Some books had more clues than others, and one of those was called How to Think Like Leonardo Da Vinci. I picked it up because, it seemed to me, after seeing the title, if I could learn to think like the genius that painted the Mona Lisa, my life might get better.
And, really, how hard could it be? This book said there were just seven steps to thinking like a genius every day!
Ha ha ha ha ha ha !
I was young.
It just happened I was going away for a few days, so I took my new book with me, up to Bretton Woods in New Hampshire, to a historic old hotel built in 1902 called the Mount Washington Hotel. It looked very much like the Grand Hotel (which I’d seen in the movie Somewhere in Time); I’d always wanted to go there.
I started reading my book in an old wicker rocker on the huge curving porch of the hotel with a far view to forever in front of me, and the cool smell of the high mountains surrounding me. The hotel was a little run down in those days, in a genteel way, scruffy and peeling around the edges. It had a big dining room with high, gilt-edged, ornately plastered ceilings and an old-fashioned menu that included quail, liver and onions, Jell-O, and a relish tray with hot peppers and crushed ice on it. They also had normal things on the menu so I took my book to lunch there, and that’s where I discovered that Leonardo Da Vinci worked much harder on getting to know himself and finding his dreams than I did. Much.
“The essence of Leonardo’s legacy is the inspiration for wisdom and light to triumph over fear and darkness.” ♥ Michael J. Gelb
Michael J. Gelb, the author of How to Think Like Leonardo Da Vinci, had made a sort of workbook. He wrote about the principals of genius-Da Vinci-thinking and then combined them with self-assessment checklists and exercises to help the reader connect to a different place, one that even I could understand. One exercise was called “Realizing your Ideal Hobby.” Which helps the reader to work out a strategy for realizing their dream hobby — those life enriching, creative hobbies such as learning to play a musical instrument, learning a new language; studying dance, drawing, painting, acting, tennis, golf or sculpting and so on . . . the meaning of the words “follow your bliss.”
He even talked about sharpening question-asking skills, because how can you ask a question, if you don’t know what it is?
I’m barely skimming the surface in my description of this book; there is so much.
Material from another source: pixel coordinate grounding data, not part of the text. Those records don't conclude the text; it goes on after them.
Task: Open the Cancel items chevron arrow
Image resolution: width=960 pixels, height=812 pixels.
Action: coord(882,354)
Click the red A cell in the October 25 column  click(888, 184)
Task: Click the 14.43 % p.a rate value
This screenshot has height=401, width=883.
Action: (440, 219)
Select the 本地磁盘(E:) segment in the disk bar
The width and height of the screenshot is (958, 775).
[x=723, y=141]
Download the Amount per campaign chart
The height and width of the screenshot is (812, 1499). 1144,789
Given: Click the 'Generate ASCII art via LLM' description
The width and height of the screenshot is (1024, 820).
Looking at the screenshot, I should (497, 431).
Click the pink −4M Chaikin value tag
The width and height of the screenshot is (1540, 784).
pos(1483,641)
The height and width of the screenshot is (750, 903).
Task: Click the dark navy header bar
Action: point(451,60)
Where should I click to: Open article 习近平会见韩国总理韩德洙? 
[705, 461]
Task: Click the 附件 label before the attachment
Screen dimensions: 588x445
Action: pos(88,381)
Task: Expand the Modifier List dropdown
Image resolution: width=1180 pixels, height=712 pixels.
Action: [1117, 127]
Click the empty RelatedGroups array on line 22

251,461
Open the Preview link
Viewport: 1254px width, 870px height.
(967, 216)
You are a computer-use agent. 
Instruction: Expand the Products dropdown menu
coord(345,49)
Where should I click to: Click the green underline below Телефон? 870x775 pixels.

But my favorite exercise of all was something called “Mind Mapping,” inspired by Leonardo’s approach to note taking. It’s a method for generating and organizing ideas. I read that a person could use mind mapping for personal goal setting and discovering “their own originality!” A clue! I thought, Count me in!
I’d woken early on the second morning, gotten dressed, grabbed my book and walked down the wide creaky staircase, gravitating toward the stone fireplace in the massive lobby under crystal chandeliers. It was a chilly morning and the all the guests still seemed to be in dreamland except me. I found a cup of tea, pulled my shawl tighter, and settled into a creased and lined leather sofa in front of the crackling fire to read. I was inspired by the explanation and a diagram of “Mind Mapping,” so I pulled a piece of paper from my notebook and following the directions in the book, I drew this:
Squiggles on paper, not supposed to be art, but supposed to help me find time to nurture myself, live a healthy life, to achieve balance, and to do better. Each mind map, I read, can cover a different subject; your dream vacation, a perfect evening, your hope for the future, your plan to execute your plan; pretty much anything that interests you. It’s an exercise that is supposed to train your brain to a higher level of personal awareness.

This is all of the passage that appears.